Dane was recognized by the John Simon Guggenheim Memorial Foundation with Guggenheim Fellowships in 1973 and 1982. He received Fellowships from the National Endowment for the Arts in 1976 and 1977. He used his grants to photograph inside and outside North America. The results of Dane's explorations have been viewed on his photo-postcards, in exhibitions, catalogs, books, magazines, and over the internet. Unfamiliar Places: A Message From Bill Dane was his seminal exhibit at the Museum of Modern Art in 1973. While Dane continues as a straight, still photographer working in public places, his pictures have evolved dramatically over time.

==Collections==
Dane's photographs are held in the following permanent public collections:

- Amon Carter Museum, Fort Worth, TX
- Art Institute of Chicago, Chicago, IL
- Bibliothèque Nationale, Paris
- Fogg Museum, Harvard University, Cambridge, MA
- Madison Art Center, Madison, Wisconsin, WI
- Metropolitan Museum of Art, New York
- Museum of Fine Arts, Boston, MA
- Museum of Fine Arts, Houston, TX
- Museum of Modern Art, New York
- National Gallery of Art, Washington D.C.

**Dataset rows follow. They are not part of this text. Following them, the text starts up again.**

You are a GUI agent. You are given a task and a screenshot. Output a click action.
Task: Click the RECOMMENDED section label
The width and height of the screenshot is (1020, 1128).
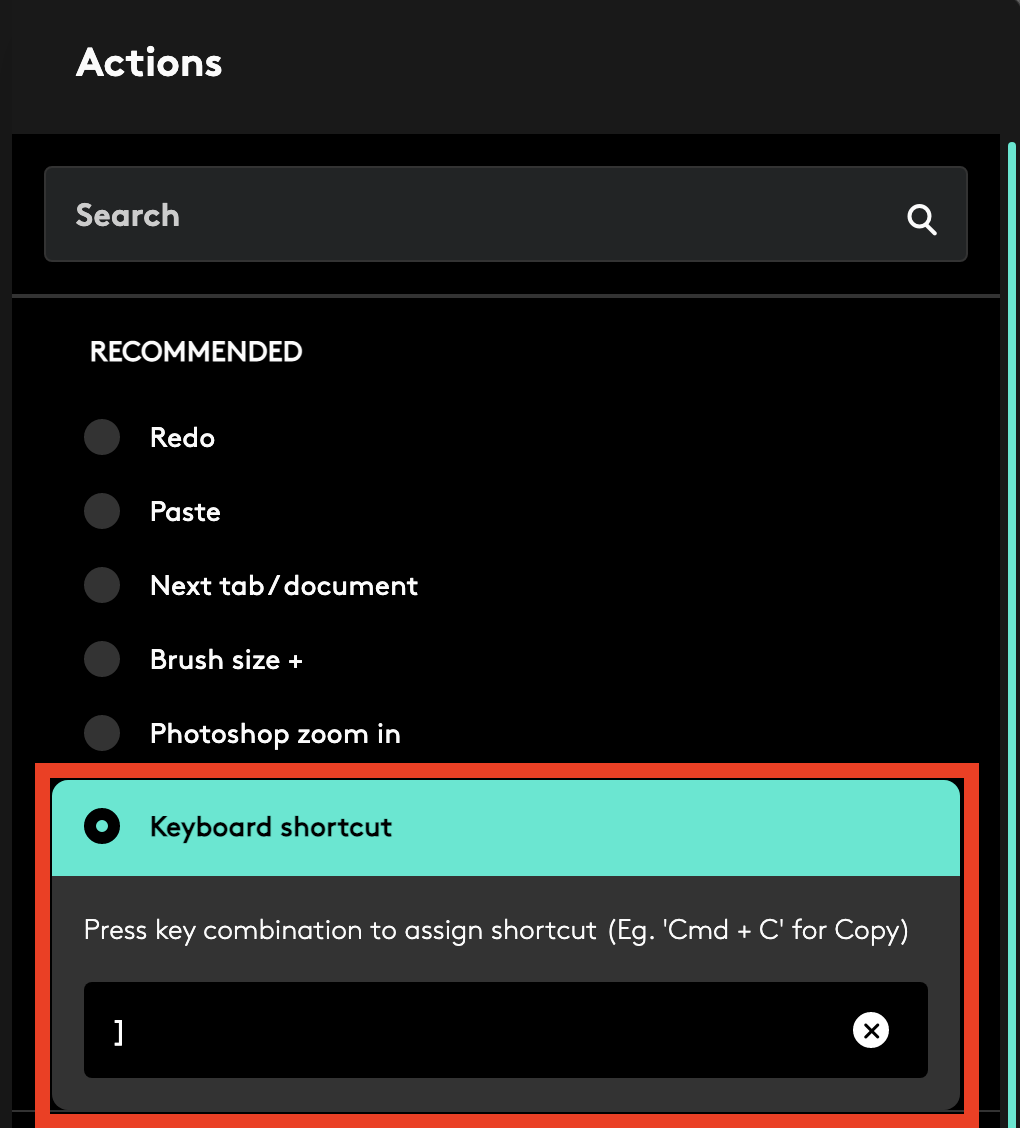(195, 352)
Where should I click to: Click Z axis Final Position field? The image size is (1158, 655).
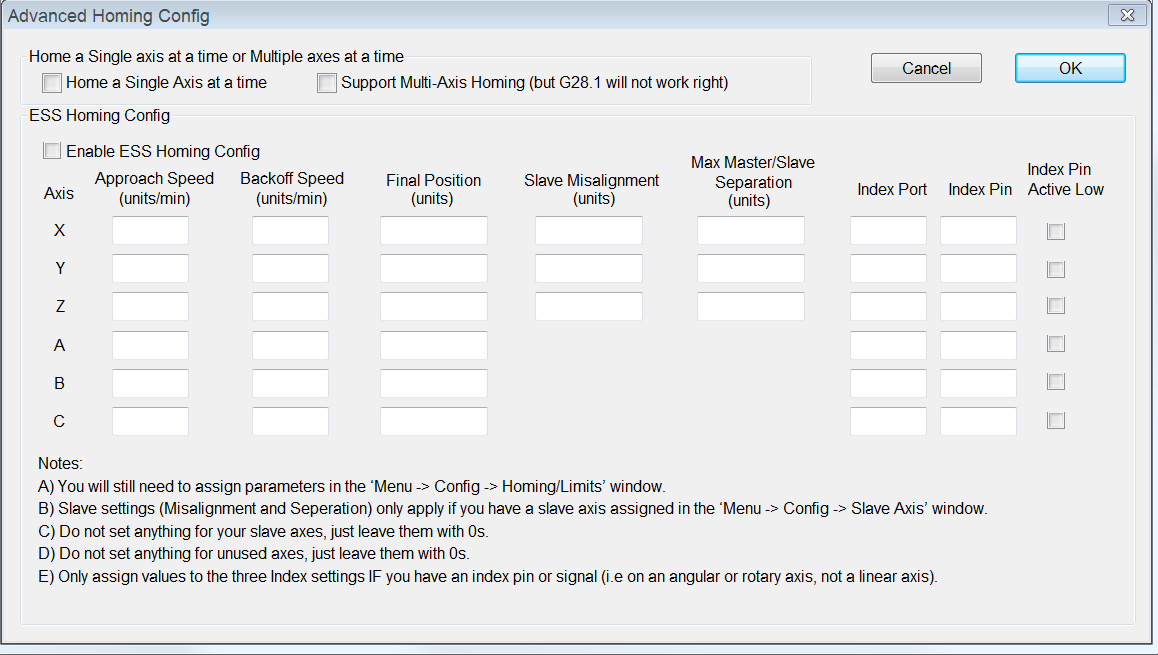[x=433, y=306]
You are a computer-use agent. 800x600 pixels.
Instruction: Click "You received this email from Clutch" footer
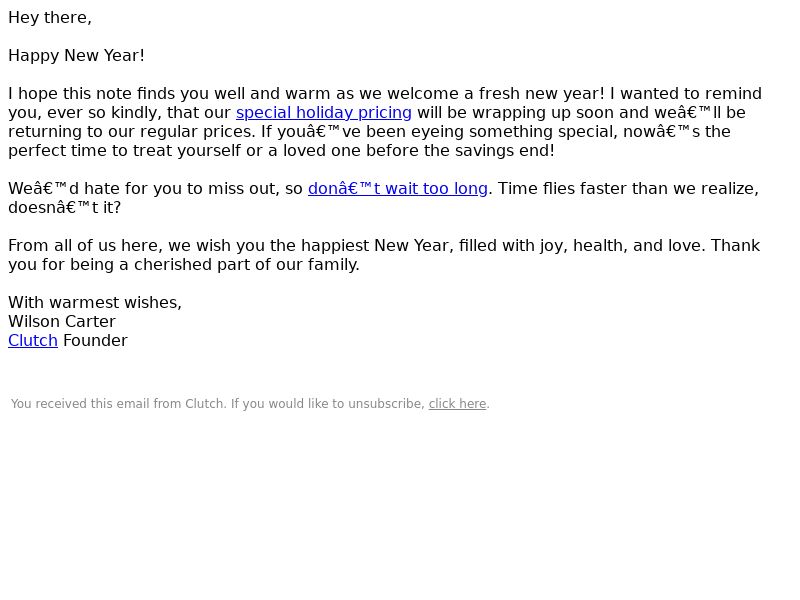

- Oakland Museum, Oakland, CA
- Ohio State University Libraries, Columbus, OH
- Provincial Museum, Granada, Spain
- San Francisco Museum of Modern Art, San Francisco, CA
- Smithsonian American Art Museum / National Portrait Gallery Library, Washington, D.C.

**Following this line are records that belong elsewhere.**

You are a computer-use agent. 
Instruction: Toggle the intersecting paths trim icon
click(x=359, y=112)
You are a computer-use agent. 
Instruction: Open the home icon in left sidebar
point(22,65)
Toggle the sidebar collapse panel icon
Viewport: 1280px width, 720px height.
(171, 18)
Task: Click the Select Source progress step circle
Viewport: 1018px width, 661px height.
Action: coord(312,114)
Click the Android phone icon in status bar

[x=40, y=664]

==Reactions of notable critics==
- A. D. Coleman: "Now, if I were a photographer myself, I would be deeply Insulted by this show. I would be insulted that an institution so prestigious and powerful as the Museum of Modern Art would present, as photographically exemplary, a collection of random snapshots by someone who has not even established enough craft competence to make his disregard of craft standards a significant esthetic choice."
- John Szarkowski: "It seems to me that the subject of Bill Dane’s pictures is the discovery of lyric beauty in Oakland, or the discovery of surprise and delight in what we had been told was a wasteland of boredom, the discovery of classical measure in the heart of God’s own junkyard, the discovery of a kind of optimism, still available at least to the eye."
- Patricia Bosworth: "In class [Diane Arbus] kept stressing the factual, the literal, the specificity inherent in photography. She loved Bill Dane’s postcard photographs of American landscapes."
- Diana Edkins: "The adequacy of meaning lies in what we recognize as the intensity of Dane’s human response."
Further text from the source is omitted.